Just to be clear, the author is Python Pandas creator and main maintainer. He knows what he is talking about. These are great news.

Hope they get a lot of funding.

wesm · on April 19, 2018

I'm not the main maintainer anymore (Jeff Reback has that honor), as I've moved on to work on the "greater pandas ecosystem" (of which my work on Apache Arrow is a part of this long development arc)

skadamat · on April 19, 2018

Super excited. Just reached out to the email on the site on how I can help technically in the future!

saltandvinegar · on April 20, 2018

It sounds like with RStudio and Two Sigma they've got startup capital at least. I hope others join them in funding this important work!

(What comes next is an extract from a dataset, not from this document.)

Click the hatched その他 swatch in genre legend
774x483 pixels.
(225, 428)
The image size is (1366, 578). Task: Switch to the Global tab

psychometry · on April 19, 2018

I'm a little confused about what the product is. They are using Apache Arrow to build...something. How would this stuff benefit me as an R programmer?

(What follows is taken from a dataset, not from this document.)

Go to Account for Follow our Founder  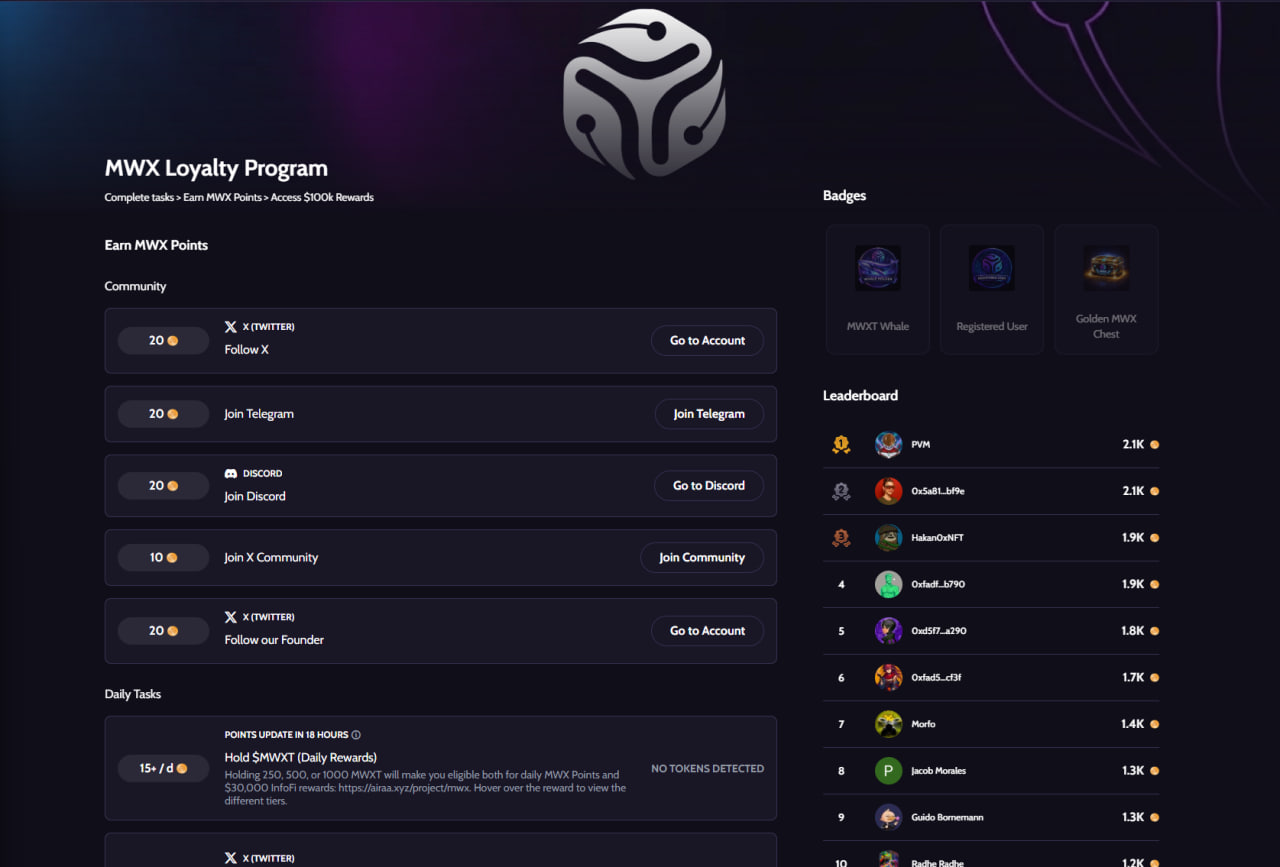pos(707,631)
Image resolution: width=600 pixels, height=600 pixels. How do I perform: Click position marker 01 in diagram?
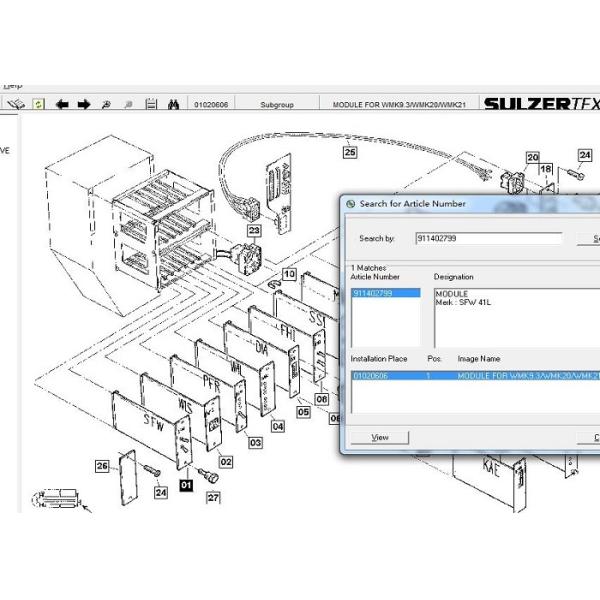click(x=184, y=485)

makmanalp · on April 19, 2018

It would change things primarily under the hood for table-like data structures ... imagine having a data.frame or tibble object but in memory it's stored in a very specific layout which allows it to a) make use of pre-created highly optimized library code to do complicated queries b) be interchanged with other programs with almost zero overhead, e.g. imagine doing a query on a massive database in spark and then loading it into R or pandas instantly without having to wait.

psychometry · on April 19, 2018

Thanks. Do you think there is a use case for traditional "small data" analysis in R, i.e. standard CSV->dplyr->output sort of transformations?

hadley · on April 19, 2018

It should make things a bit faster, and a bit easier to collaborate with people using other languages.

WhompingWindows · on April 19, 2018

If the author comes in here, let me say: thank you for Feather. I am currently using that for a project on very slow servers and it is helping me quite a bit.

My question here is this: like the creator of Vue.JS has done, could Ursa Labs go the way of Patreon, and have potential personal, academic, or corporate clients simply donate to ensure contributed support and production of great tools for data science?

makmanalp · on April 19, 2018

Very happy to see Apache Arrow gaining support! It'd be very cool to see modern columnar storage architecture gain widespread adoption: there's decades of research in it and massive improvements for analytical workloads.

tmandry · on April 19, 2018

I'm really happy to hear this. The vision for Arrow is solid, and I'm looking forward to a future where C++, Python, and other languages like Rust can interoperate more smoothly in an integrated analysis workflow. I hope Wes and Ursa Labs will be a major factor in developing the way we approach data science over the next 10+ years.

vtuulos · on April 19, 2018

This is very exciting, thanks Wes! A robust, high-performance, polyglot, in-memory runtime for data(frames) would be extremely useful.

The remarks about challenges related to OSS maintenance/innovation were spot on too.